* _PASSAGE SHOWN_:
────────────────────
4. Avoid geo-locating apps

Finding out that the hottie you’ve been watching for a week walks down your road every evening can add an extra frisson to the possibility of crossing paths. That’s why apps such as Tinder or Happn, which highlight the proximity of your matches, can make the dating game feel that little bit less like roulette. On the other hand, go on a bad date with someone in your locale and it’s a ball-ache to manage the anxiety that comes with worrying if you’ll bump into them ever after.

And then there’s the worst-case scenario – what if you attract a bona-fide Gone Girl who can figure out exactly where you live? Back in 2014, Tinder found itself in hot water when it was revealed that its geo-location method could enable users to be found right down to their latitude and longitude. So if you don’t want to be tracked down to your exact coordinates, choose an app that allows you to stipulate your general location without tracking your movements, such as Bumble, unless you approve otherwise.

5. Beware of dating service ads

It’s a sad fact that dating sites are awash with fake profiles – many of which have been created by the organisation itself. A 2013 investigation by Panorama found that some dating professionals were actually selling information culled from other online services to purposefully create profiles, which led to an investigation by the Information Commissioner’s Office.

But in a sneakier, more complicit move, dating sites can actually create a profile with your data if you click on an ad for their services on a site like Facebook – the click equals consent.

The solution is simple, then – don’t click through to a dating service on a whim. Do your research via Google, and never download an app via anything but the original, registered organisation.

6. Choose a service that doesn’t sell your data

The major players in the dating industry have extensive and established databases of millions of genuine members. But new services are springing up every day, and as they do, they are often buying their initial database from another company which provides a ‘white label’ database.

What’s more, there’s usually a sub-clause nestled deep in the terms and conditions that informs you that your information will be used by affiliates, and this is how they get around this being a simple breach of your privacy. So how do you find out if the service you’re using is doing this, short of reading all those ts and cs?

Well, stick with the major players: Tinder, Howaboutwe, CoffeeMeetsBagel – or with home-grown or elite start-up apps, such as The Inner Circle or HerSmile, that specifically stipulate they will never sell your data.

7. Avoid unsafe subscriptions

Here’s a conundrum. Research done on the user experience of dating services finds that individuals who pay for their products tend to be more invested in making genuine connections. At the same time, any online transaction carries a potential fraud risk, depending on how tight the security is surrounding its operation. So how do you know as user when it’s safe to splash the cash?

Cosmo Currey, CEO of HerSmile explains: “A transaction is safe if it goes through a service that is PSI compliant, a hard-to-reach standard which is generally held by banks and Paypal. Our app uses a PSI – compliant service called Braintree, which is related to Paypal, to process payment for our services. It means that we never hold any user’s credit card information, and that we’re never in danger of leaking or losing that info.”

So you’re looking for authentication of your purchase by your bank, or the use of Paypal. Be wary of any other pro-forma, and look out for reassurance that the service will not hold details of your card numbers or bank account.

Nichi Hodgson is a journalist, broadcaster and sex educator. She is the director of the Ethical Porn Partnership and author of Bound To Me, a memoir that details her experiences as a professional dominatrix.
────────────────────
* _SUPPLIED RECORDS_:
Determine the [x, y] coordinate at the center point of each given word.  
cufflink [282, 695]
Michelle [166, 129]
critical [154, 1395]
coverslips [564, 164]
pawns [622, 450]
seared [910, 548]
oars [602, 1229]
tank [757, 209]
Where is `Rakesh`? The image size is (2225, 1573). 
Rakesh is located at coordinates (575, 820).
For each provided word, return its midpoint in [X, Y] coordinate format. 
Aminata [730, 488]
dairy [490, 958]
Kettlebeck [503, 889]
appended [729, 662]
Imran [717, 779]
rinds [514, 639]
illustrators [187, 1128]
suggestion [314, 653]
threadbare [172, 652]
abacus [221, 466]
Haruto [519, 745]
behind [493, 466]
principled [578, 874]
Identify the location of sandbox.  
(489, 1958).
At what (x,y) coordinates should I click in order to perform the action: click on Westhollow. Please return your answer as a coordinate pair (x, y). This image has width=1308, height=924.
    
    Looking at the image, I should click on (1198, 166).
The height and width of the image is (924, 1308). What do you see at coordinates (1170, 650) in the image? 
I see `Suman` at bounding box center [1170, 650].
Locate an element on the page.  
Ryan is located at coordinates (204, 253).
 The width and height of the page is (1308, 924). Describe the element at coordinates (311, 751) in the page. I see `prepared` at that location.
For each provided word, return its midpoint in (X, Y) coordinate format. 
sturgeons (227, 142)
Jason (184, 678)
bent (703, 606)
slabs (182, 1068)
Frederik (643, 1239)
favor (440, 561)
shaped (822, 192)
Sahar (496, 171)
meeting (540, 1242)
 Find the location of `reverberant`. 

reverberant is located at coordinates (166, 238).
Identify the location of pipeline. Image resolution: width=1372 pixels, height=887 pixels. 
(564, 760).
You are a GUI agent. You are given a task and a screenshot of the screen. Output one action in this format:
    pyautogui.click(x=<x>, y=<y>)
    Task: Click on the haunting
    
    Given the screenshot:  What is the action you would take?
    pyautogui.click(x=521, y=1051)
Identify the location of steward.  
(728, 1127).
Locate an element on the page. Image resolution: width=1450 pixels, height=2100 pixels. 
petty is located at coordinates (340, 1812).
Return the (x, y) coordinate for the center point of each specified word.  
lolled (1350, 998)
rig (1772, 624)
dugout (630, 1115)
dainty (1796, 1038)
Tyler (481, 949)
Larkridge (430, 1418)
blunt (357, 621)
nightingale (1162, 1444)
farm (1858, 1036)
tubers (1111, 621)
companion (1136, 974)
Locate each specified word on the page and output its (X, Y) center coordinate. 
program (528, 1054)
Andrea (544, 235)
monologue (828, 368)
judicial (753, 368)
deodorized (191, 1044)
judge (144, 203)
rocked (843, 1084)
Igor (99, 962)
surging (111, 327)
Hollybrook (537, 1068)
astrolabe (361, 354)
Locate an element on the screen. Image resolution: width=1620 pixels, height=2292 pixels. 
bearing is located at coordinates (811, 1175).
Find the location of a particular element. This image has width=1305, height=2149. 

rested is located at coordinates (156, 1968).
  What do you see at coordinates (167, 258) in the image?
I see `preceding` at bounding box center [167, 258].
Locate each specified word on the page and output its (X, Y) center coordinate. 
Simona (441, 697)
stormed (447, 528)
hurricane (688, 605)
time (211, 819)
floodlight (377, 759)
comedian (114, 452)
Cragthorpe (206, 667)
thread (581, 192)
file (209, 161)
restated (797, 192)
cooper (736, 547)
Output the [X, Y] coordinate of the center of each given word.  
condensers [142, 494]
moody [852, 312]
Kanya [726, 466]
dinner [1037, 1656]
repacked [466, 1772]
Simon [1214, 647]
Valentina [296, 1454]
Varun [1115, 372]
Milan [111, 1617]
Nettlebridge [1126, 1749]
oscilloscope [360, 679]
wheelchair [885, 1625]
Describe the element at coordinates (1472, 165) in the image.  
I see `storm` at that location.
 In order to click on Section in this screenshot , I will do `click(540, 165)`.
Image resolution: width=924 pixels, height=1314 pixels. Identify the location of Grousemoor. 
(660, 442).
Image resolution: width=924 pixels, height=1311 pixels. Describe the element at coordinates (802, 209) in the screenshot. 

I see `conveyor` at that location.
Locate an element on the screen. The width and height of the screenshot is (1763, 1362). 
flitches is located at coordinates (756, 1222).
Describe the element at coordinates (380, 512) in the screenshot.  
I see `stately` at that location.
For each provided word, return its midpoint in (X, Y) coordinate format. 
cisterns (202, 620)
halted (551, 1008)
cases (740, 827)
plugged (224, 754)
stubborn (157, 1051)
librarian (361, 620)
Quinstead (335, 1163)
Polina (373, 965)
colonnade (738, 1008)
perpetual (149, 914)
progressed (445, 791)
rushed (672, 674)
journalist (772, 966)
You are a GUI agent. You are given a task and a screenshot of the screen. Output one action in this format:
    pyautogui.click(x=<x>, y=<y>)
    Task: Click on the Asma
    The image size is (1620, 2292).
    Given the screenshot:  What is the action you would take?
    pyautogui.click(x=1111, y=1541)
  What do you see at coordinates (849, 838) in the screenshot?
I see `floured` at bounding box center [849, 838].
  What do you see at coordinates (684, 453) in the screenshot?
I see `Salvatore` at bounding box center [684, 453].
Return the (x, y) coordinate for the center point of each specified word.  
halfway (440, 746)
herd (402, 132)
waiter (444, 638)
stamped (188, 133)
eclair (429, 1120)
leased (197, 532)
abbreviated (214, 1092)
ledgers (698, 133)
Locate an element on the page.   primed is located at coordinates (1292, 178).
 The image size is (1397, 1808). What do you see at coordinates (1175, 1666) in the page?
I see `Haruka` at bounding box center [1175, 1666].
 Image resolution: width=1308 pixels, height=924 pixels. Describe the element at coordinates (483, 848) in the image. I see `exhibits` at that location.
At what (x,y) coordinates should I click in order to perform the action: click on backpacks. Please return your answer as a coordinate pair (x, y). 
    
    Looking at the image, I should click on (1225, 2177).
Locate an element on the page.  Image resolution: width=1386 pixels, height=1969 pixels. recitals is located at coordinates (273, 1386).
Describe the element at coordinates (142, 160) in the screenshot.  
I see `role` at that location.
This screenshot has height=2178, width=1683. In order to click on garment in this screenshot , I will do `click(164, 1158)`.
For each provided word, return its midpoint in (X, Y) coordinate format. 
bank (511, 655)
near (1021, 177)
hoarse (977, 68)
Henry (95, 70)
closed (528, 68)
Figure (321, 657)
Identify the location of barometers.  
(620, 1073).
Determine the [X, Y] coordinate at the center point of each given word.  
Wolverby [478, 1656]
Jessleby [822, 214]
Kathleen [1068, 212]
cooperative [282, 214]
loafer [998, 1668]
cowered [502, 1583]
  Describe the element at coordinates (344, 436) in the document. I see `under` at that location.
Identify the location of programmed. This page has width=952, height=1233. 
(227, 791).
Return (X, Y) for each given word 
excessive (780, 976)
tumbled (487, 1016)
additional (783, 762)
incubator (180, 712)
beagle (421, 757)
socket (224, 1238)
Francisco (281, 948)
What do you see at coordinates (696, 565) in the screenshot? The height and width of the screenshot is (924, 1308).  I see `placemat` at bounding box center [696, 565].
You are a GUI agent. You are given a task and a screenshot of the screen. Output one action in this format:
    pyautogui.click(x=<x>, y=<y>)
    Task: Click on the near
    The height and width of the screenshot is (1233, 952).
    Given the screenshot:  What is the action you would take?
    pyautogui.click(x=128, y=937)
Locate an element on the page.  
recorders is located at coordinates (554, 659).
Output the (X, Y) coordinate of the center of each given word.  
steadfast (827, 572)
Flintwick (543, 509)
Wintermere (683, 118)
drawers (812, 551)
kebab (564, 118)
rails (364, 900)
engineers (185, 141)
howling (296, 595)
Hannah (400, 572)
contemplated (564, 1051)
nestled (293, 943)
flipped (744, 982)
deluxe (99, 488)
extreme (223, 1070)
────────────────────
* _YOUR TASKS_:
**1.** In the passage on online dating safety, what service does HerSmile use to process payments?
**2.** Repeat word for word the portion of the passage on online dating safety that begins at the words "But in a sneakier, more" and stops after the words "click equals consent.".
The lines above come from a source unrelated to the passage on online dating safety.

* _SOLUTIONS TO THE TASKS_:
**1.** HerSmile uses Braintree, a PSI-compliant service related to Paypal.

**2.**
But in a sneakier, more complicit move, dating sites can actually create a profile with your data if you click on an ad for their services on a site like Facebook – the click equals consent.